The generalization of these benefits to other cognitive functions remains debated15. A popular study reported that exposure to a 10-minute fragment by Mozart improved spatial reasoning16. This result had great media resonance and was named “Mozart effect” by the press, conveying the idea that classical music could in fact improve cognitive skills. Although not consistently replicated17, this result stimulated further research testing whether musical training provides benefits beyond auditory perception, yielding controversial results.

On the one hand, several studies have reported advantages for musicians in diverse cognitive domains. Musicians have shown better reproduction of time intervals for both auditory and visual intervals18, as well as better reproduction of multimodal sequences12. Musicians have also performed better in judging whether auditory and visual information was presented synchronously or asynchronously in musical videoclips19. Musicians also outperform controls in attention and visuo-spatial tasks such as detecting single elements in complex objects, detecting letters among digits20 and line bisection21. Finally, children exposed to 9-months of musical training have shown increased reading abilities as well as pitch discrimination in speech22. These findings suggest a cross-modal transfer of benefits for musicians beyond the musical domain and beyond the auditory modality.

On the other hand, several studies have found selective benefits to musical and auditory processing, with no generalization to other modalities. For example, advantages in attentional performance were reported only for auditory, but not for visual attention tasks12,23. Also, musicians proved selectively better at reproducing auditory sequences but not audio-visual sequences24. Additionally, no advantage was reported in learning sequence structure after passive listening. Lastly, musicians showed improved detection of audio-visual asynchrony but only with music and not with speech25. However, an important caveat is that most of these studies present correlational evidence, showing better performance in musicians compared to controls. Although informative, one cannot infer a causal influence of musical training on cognitive skills (be it selective to the auditory and musical domain or more general). Causal evidence remains sparse in the literature and should receive further attention in future research.

This overview suggests auditory processing benefits, possibly deriving from the extensive expertise that musicians acquire in fast-scale temporal processing. However, the evidence for advantages beyond the auditory domain remains varied.

A potential benefit on the core cognitive process of prediction has been hypothesized, but not directly tested. Prominent cognitive theories such as predictive coding and reinforcement learning suggest that cognitive processing proceeds by prediction26,27,28,29,30. In this framework, each stimulus or sequence leads to a prediction of the upcoming stimulus. Predicted and actual stimulus are compared and this discrepancy is termed prediction error. Prediction errors drive both cognitive processing and learning31. Perception of musical rhythm and meter have been framed in the context of predictive theories32, as well as the relationship between perception and action in musical performance33. Error (and prediction error) minimization is the core concept shared by these accounts.
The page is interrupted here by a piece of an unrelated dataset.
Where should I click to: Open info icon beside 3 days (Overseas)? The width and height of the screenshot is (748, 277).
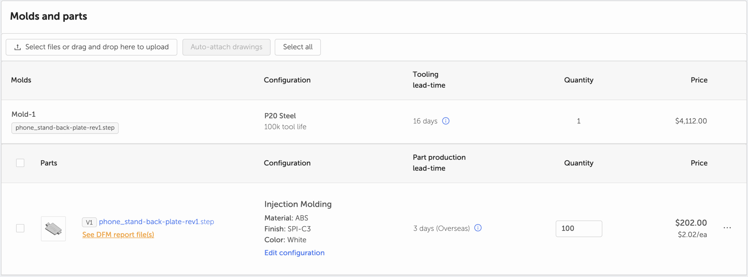click(x=478, y=228)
Furthermore, it has been proposed that the surprise associated with prediction error carries an affective component and an ideal amount of surprise (not too much but not too little) drives affective reaction to music, as well as guiding expert musicians in pleasing their audience34. From the empirical point of view, studies reported an advantage for musicians in detecting auditory prediction errors, both with simple sounds and complex harmonic structures35,36. The neural signature of deviance detection also reflects this facilitation. Rhythmic deviance also elicits error-related neural activity37. Moreover, expert musicians have shown neural correlates of error detection even before performing and incorrect action, supposedly arising from a continuous fast monitoring of predictions and outcomes38.

Taken together, these findings support a pivotal role of prediction in music perception and performance. An further intriguing possibility is that musical expertise might be associated with improved prediction skills. The goal of the current study was to test this hypothesis with a standard cognitive task involving basic stimulus-outcome prediction skills, outside the musical domain. Given that prediction applies to any stimulus sequence irrespective of its modalities, we hypothesized that this facilitation may extend to non-auditory (e.g. visual) and even cross-modal sequences (i.e., when an auditory stimulus is predictive of a visual one and vice-versa). The advantage should manifest as increased sensitivity to prediction errors, as a consequence of increased encoding of the statistical structure of the environment in both unimodal and cross-modal conditions. To test this, we implemented a cross-modal cueing paradigm with auditory and visual stimuli. We implemented different levels of predictability and thus prediction errors by different frequencies of compatible and incompatible cue-target pairs. Moreover, we administered two control tasks to measure verbal and visuo-spatial short-term memory. The goal was to determine whether the hypothesized difference would be specific to prediction, or simply accountable to differences in short-term memory capacity.

Results

In the cross-modal cueing task, overall accuracy was 78% ± 0.4. Accuracy rates were averaged for each subject and for each condition and subjected to a rANOVA. No significant effect of group was found (F(1,27) = 0.524, p = 0.48), showing that accuracy did not differ between musicians and controls. A significant main effect of compatibility was observed (F(1,28) = 4.57, p < 0.05, η2 = 0.14), with higher accuracy for compatible trials (M = 0.96 ± 0.02) relative to incompatible trials (M = 0.95 ± 0.02).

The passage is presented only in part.